Retroperitoneal fibrosis (RPF) is a rare condition characterized by aberrant fibroinflammatory tissue developing in the retroperitoneum. This disorder was initially called Ormond’s disease. RPF may be idiopathic or secondary to other conditions. Idiopathic RPF is a part of the disease spectrum of chronic periaortitis due to its typical periaortoiliac localization.
Idiopathic retroperitoneal fibrosis is a relatively uncommon condition characterized by chronic fibroinflammatory proliferation in the retroperitoneum, usually around the infrarenal abdominal aorta and iliac vessels.1,2 It can lead to compression of retroperitoneal structures and a myriad of associated complications, most commonly obstructive uropathy and acute renal injury that can progress to end-stage renal disease.1,2,3
Due to its nonspecific and atypical clinical manifestations, prompt and early diagnosis can be challenging. Prognosis is mainly determined by the impact on renal function and complications from systemic corticosteroids.2
Case Presentation
A 40-year-old Black woman presented to the hospital complaining of nausea, decreased oral intake, diffuse abdominal pain and profuse watery diarrhea, all of which had persisted over a few weeks. She was found to have severe acute kidney injury with a serum creatinine of 9.3 mg/dL. Her baseline serum creatinine had been between 0.7 mg/dL and 0.8 mg/dL in prior years. She did not have a history of abdominal surgery or a family history of renal, oncologic or rheumatic conditions. She had never smoked cigarettes, although she had smoked cannabis for years. A urinalysis did not demonstrate evidence of an active sediment.
A non-contrast computed tomography (CT) scan of the abdomen and pelvis demonstrated mild symmetric prominence of the renal pelvises (see Figure 1, top), which was thought to be an incidental finding. A renal ultrasound showed mild bilateral hydronephrosis (see Figure 2, bottom) but the kidneys were found to be of normal size and echogenicity. An evaluation by a nephrologist and a gastroenterologist led to the conclusion that she likely had suffered severe gastrointestinal fluid losses, possibly due to gastroenteritis, which in turn led to acute tubular injury due to severe dehydration.
The patient was treated with intravenous hydration and supportive care. Her serum creatinine declined to 1.9 mg/dL, and her gastrointestinal symptoms had resolved by the time of discharge. During this hospitalization, she had also been diagnosed with right-sided Bell’s palsy, for which she received a one-week course of prednisone and valacyclovir. She was also diagnosed with hypertension, which was treated with amlodipine.

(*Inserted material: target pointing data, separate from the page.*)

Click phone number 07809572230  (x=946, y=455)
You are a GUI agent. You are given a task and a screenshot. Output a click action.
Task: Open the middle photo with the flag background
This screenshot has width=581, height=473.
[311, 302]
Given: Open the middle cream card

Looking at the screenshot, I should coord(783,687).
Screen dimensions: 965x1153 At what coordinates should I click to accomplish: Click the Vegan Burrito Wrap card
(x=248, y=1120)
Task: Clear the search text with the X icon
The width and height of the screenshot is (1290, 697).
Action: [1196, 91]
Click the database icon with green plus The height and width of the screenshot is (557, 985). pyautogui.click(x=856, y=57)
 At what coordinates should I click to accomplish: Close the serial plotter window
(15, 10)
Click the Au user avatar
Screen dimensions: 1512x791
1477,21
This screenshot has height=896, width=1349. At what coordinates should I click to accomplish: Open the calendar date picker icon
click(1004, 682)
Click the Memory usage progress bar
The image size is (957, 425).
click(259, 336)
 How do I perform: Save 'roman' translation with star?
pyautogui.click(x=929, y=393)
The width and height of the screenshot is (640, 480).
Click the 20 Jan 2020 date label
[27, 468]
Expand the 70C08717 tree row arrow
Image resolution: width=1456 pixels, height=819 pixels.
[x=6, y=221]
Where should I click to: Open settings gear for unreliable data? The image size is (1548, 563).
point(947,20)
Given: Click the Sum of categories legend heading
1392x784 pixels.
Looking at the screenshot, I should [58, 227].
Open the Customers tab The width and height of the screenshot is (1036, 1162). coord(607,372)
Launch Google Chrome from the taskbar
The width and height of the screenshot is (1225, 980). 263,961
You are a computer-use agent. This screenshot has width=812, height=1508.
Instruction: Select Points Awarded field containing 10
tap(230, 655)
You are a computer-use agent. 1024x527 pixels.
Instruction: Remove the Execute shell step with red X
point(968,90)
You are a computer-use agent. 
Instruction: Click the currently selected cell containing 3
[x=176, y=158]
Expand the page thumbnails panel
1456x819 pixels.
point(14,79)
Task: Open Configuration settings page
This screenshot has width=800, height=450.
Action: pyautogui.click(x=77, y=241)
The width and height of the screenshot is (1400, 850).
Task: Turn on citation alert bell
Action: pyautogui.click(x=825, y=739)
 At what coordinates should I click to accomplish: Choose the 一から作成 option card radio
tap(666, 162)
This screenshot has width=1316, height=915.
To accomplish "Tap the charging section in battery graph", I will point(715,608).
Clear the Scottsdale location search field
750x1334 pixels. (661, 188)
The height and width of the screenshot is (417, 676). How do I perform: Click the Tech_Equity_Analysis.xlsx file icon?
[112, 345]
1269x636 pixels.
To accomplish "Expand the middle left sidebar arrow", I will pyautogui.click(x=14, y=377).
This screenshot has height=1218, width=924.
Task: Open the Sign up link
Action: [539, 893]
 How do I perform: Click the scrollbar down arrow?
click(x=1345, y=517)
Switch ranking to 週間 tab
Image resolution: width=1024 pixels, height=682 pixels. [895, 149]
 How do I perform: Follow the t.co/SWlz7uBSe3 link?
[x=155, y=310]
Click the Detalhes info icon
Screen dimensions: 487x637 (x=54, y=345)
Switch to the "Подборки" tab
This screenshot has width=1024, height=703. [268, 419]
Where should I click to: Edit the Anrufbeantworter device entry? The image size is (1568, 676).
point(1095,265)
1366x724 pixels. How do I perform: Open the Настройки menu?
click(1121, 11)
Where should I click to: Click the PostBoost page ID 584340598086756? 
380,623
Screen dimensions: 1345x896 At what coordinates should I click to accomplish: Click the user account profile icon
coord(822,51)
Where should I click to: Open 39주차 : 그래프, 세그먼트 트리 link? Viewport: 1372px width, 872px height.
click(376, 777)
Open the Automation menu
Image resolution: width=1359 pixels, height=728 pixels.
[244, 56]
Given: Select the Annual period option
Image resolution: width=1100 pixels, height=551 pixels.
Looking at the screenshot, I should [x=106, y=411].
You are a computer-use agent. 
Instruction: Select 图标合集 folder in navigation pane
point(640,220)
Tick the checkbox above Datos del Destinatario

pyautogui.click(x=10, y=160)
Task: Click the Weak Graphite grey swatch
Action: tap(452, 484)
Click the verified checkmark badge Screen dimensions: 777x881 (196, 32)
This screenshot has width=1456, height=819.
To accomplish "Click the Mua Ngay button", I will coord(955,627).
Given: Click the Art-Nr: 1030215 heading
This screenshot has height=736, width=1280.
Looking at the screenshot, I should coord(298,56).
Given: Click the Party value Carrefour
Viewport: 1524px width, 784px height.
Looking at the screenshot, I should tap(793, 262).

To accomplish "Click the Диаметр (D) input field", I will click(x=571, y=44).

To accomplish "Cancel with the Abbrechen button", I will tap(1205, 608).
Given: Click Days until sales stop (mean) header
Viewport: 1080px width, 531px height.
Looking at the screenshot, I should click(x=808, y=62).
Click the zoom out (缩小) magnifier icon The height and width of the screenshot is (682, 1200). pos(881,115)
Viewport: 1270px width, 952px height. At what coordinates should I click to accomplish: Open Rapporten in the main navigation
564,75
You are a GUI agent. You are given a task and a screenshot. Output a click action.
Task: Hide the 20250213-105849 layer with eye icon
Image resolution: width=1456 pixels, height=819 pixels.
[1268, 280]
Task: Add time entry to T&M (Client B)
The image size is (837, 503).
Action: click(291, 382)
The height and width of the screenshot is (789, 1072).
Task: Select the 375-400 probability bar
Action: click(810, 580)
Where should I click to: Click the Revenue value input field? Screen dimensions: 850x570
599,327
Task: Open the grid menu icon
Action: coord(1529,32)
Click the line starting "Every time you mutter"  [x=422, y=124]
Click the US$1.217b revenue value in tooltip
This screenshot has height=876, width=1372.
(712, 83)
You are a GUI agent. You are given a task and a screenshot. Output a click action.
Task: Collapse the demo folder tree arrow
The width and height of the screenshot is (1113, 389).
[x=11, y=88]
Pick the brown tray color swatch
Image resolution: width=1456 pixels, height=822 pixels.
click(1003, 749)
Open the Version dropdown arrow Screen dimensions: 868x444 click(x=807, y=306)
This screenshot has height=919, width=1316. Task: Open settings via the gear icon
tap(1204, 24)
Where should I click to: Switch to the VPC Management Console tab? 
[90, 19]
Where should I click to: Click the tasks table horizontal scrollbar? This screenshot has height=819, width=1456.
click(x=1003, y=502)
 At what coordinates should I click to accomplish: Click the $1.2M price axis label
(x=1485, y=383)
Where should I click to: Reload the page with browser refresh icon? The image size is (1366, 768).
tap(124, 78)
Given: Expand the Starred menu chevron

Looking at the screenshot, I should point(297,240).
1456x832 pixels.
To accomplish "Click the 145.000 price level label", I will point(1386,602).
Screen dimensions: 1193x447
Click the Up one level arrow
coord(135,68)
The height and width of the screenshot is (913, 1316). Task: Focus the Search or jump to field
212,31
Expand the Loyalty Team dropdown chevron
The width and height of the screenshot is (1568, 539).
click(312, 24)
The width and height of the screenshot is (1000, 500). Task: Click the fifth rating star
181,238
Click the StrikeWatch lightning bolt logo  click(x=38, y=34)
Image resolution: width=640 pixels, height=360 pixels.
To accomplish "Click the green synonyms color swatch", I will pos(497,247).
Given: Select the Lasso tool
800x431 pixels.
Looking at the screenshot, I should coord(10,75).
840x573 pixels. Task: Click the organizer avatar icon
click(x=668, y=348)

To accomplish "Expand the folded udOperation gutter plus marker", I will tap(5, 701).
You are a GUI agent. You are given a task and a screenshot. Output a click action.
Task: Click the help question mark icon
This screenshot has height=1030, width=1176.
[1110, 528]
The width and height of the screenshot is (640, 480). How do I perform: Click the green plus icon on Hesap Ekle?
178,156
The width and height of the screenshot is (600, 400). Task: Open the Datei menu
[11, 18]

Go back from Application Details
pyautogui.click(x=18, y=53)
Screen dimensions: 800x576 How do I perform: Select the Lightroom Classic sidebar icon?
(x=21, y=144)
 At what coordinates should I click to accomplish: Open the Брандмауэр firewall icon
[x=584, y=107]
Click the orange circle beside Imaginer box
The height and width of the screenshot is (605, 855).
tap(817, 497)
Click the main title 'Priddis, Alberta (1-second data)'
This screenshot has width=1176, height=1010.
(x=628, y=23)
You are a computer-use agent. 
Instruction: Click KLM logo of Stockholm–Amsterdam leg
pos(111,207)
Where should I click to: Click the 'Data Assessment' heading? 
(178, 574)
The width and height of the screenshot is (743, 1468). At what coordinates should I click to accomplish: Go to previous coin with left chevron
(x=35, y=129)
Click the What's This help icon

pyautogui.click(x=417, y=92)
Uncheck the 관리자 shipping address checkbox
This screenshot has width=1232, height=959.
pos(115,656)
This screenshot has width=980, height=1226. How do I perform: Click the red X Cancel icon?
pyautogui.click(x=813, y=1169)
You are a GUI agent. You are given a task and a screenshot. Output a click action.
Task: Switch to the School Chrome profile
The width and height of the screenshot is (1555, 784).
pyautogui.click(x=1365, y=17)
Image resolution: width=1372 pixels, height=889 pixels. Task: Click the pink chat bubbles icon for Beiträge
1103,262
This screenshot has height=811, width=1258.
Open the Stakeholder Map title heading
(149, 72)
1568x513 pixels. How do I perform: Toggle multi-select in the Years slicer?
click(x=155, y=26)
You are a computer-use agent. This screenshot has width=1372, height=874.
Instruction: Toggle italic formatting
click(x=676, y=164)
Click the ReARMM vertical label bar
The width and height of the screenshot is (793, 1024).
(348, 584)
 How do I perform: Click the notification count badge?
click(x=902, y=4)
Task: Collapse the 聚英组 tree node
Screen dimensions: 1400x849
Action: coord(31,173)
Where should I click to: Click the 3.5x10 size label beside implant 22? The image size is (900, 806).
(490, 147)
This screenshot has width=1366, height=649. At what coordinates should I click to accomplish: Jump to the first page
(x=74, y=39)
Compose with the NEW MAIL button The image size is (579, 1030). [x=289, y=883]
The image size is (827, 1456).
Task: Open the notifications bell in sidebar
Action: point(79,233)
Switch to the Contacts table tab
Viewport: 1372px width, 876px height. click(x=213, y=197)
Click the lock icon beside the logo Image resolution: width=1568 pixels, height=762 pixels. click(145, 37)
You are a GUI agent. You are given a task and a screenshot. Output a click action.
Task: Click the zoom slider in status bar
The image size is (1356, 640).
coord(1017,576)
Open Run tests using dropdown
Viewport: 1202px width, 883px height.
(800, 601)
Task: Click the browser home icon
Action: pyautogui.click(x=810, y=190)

A month later, the patient was seen for follow-up by her primary care provider. Laboratory studies showed her serum creatinine level had increased to 5.96 mg/dL; she was asked to return to the hospital for further evaluation. At the time of this second admission, she noted two weeks of fatigue, generalized weakness and constant bilateral flank pain. She had intermittently loose stools but no recurrence of severe abdominal pain or diarrhea. She did not have urinary symptoms or hematuria, and she was not taking non-steroidal anti-inflammatory drugs or supplements.
The patient’s physical examination was significant for hypertension, tachycardia and non-pitting edema of the left leg. The abdomen was soft, without tenderness or guarding. There was no costovertebral angle tenderness.
Laboratory findings demonstrated a blood urea nitrogen of 49 mg/dL and a serum creatinine of 11.1 mg/dL. Her urinalysis was unremarkable. A non-contrast CT scan of the abdomen and pelvis revealed a retroperitoneal density around the aortic bifurcation. Pelvic masses and mesenteric adenopathy were not seen (see Figure 3). A renal ultrasound (see Figure 4) showed grade 2 bilateral hydronephrosis. A lower extremity ultrasound did not demonstrate evidence of deep venous thrombosis.